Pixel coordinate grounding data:
++++++++++++++++++++

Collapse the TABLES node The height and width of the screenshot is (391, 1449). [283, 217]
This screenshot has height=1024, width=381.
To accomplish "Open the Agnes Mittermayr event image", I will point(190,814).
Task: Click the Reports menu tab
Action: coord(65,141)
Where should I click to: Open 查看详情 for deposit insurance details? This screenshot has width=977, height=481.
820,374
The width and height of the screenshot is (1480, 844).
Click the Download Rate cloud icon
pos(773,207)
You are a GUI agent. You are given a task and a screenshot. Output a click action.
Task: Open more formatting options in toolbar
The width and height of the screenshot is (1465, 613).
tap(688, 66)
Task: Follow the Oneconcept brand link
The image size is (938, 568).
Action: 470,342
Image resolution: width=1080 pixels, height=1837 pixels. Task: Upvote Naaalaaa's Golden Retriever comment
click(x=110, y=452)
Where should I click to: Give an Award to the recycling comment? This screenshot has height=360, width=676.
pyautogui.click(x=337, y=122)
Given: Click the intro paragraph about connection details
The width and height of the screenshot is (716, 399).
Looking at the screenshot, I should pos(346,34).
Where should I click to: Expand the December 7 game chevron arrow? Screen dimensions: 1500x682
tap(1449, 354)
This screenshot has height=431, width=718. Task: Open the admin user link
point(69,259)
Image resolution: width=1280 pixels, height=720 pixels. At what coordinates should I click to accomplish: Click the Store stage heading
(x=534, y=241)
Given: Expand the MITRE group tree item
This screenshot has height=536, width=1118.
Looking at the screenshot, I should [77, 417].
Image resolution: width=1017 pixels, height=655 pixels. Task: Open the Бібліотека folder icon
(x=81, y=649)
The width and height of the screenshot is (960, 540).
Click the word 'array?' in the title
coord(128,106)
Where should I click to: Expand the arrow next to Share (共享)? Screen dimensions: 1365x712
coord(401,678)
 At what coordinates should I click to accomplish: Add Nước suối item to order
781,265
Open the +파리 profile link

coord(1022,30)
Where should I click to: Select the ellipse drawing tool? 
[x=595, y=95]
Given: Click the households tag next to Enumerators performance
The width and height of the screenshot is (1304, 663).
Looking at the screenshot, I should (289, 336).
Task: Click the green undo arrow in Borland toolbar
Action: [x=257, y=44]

++++++++++++++++++++

EXERCISE:
Copy, exactly and only, the lines above that begin with the one containing "Where should I click to: Expand the arrow" and finish with the one containing "Given: Click the households".

COMPLETED TASK:
Where should I click to: Expand the arrow next to Share (共享)? Screen dimensions: 1365x712
coord(401,678)
 At what coordinates should I click to accomplish: Add Nước suối item to order
781,265
Open the +파리 profile link

coord(1022,30)
Where should I click to: Select the ellipse drawing tool? 
[x=595, y=95]
Given: Click the households tag next to Enumerators performance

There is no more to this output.